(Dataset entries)
···

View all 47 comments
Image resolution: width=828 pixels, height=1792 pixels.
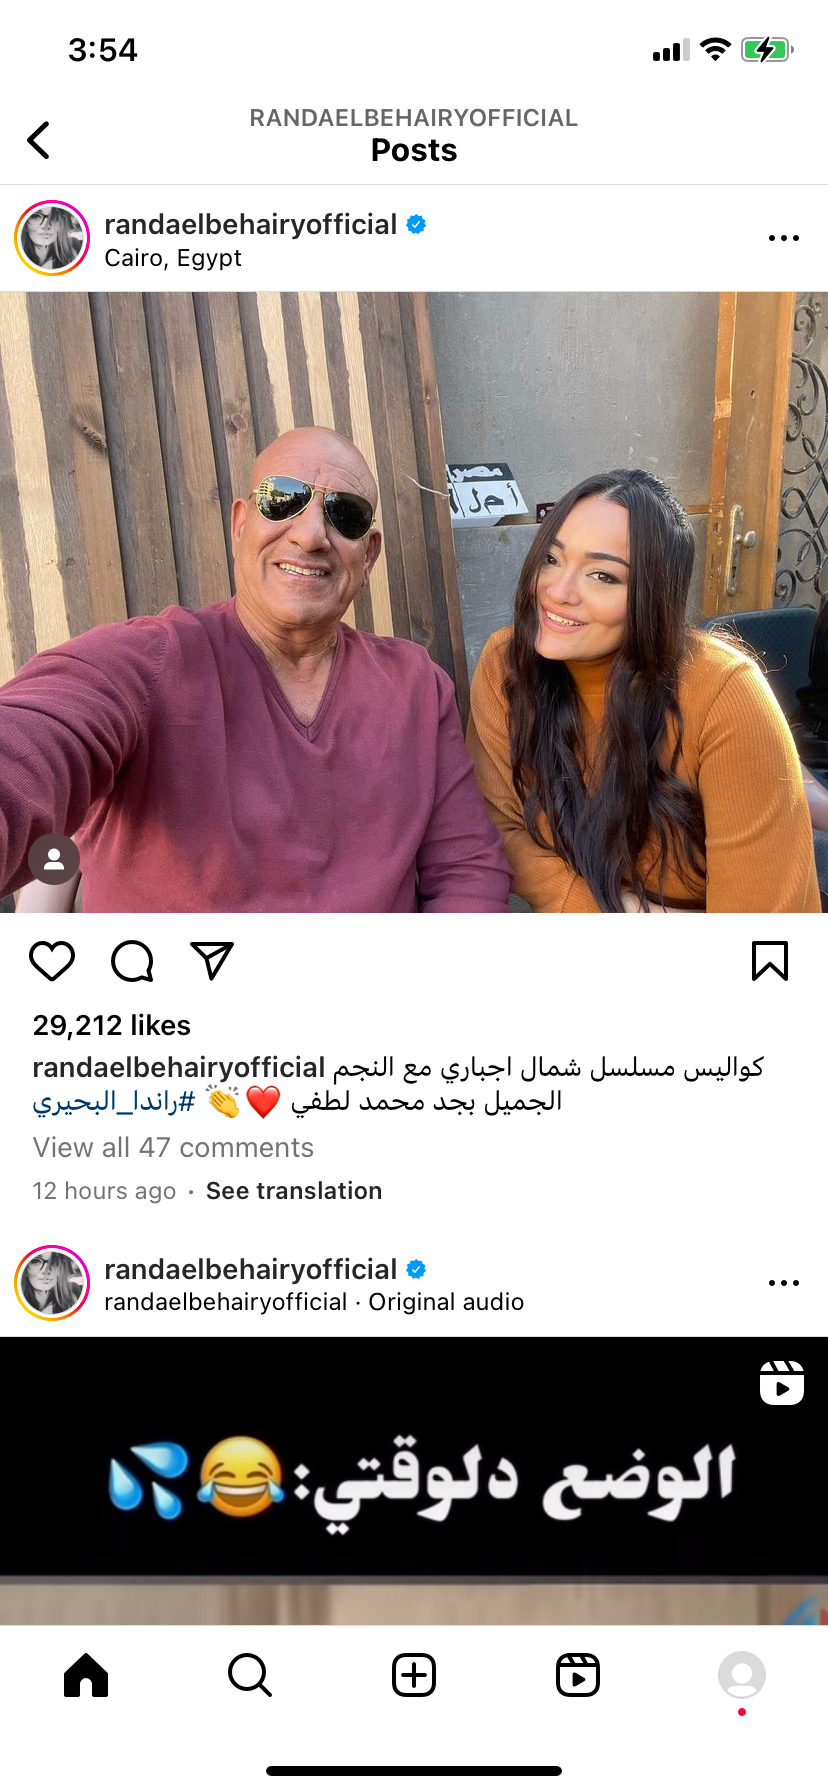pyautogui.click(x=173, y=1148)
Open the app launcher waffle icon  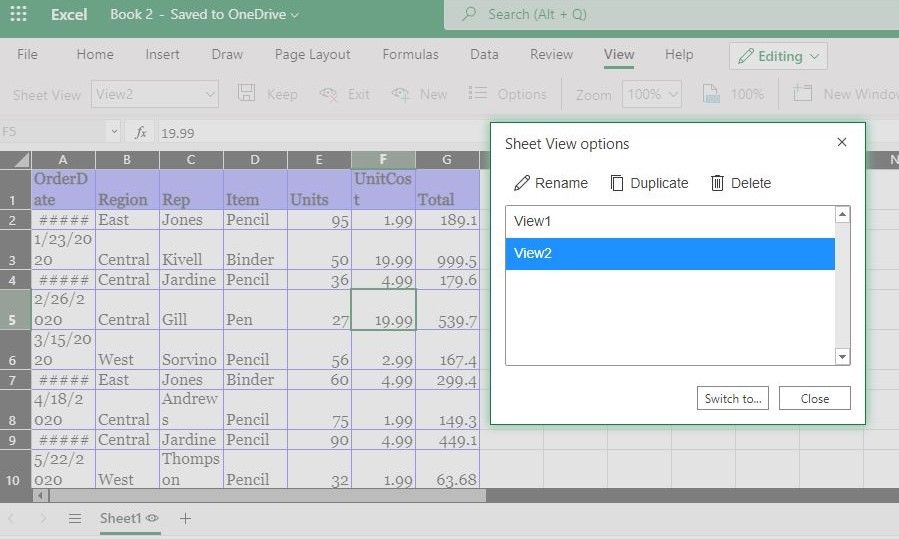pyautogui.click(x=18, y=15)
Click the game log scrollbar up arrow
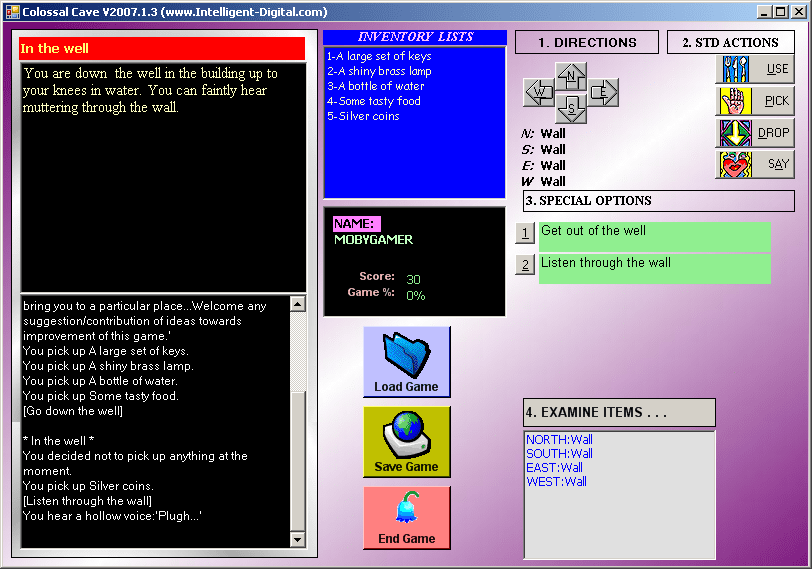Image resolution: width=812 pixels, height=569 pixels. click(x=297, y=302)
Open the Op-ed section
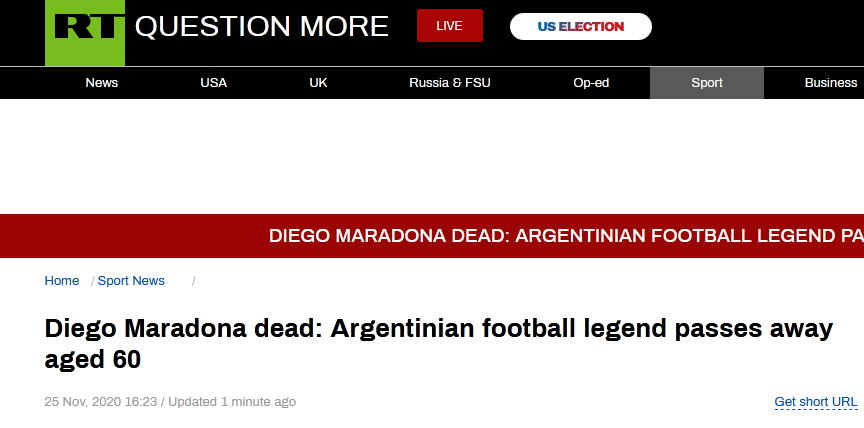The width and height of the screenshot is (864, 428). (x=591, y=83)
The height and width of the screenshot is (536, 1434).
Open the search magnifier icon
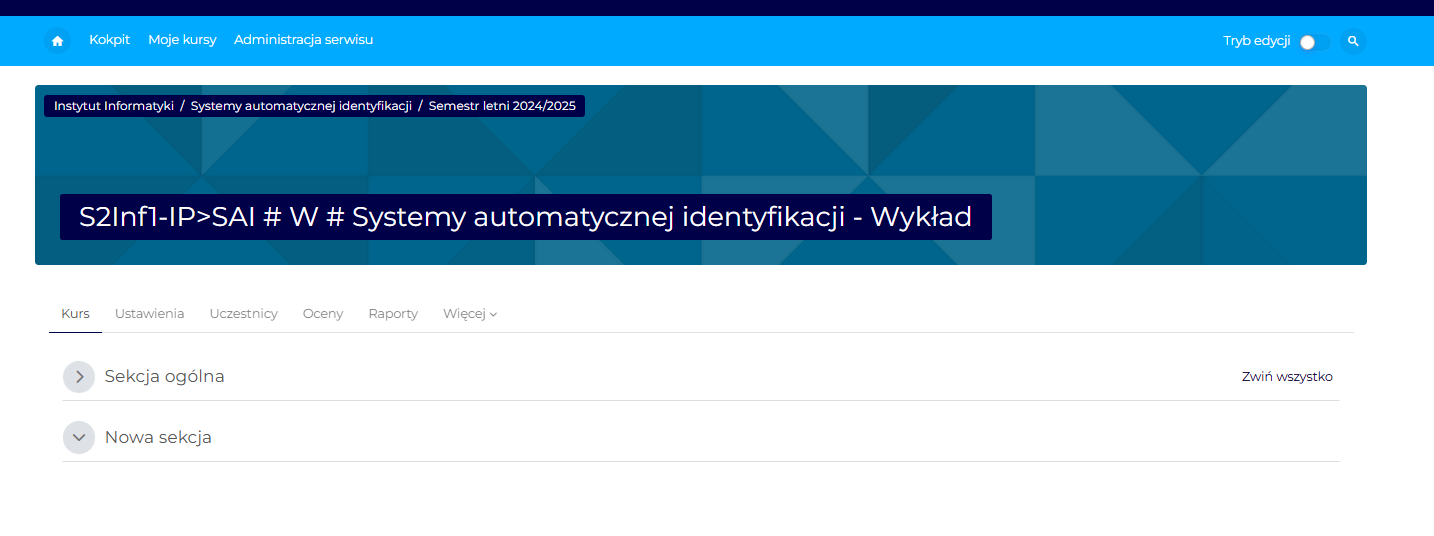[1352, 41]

···

Required work = Out of the records above, set down only the lines from the one that contains "Click the game log scrollbar up arrow" through the one that contains "The height and", unchanged and without the pictures.

Exercise result =
Click the game log scrollbar up arrow
Image resolution: width=812 pixels, height=569 pixels. click(x=297, y=302)
Open the Op-ed section
The width and height of the screenshot is (864, 428). (x=591, y=83)
The height and width of the screenshot is (536, 1434).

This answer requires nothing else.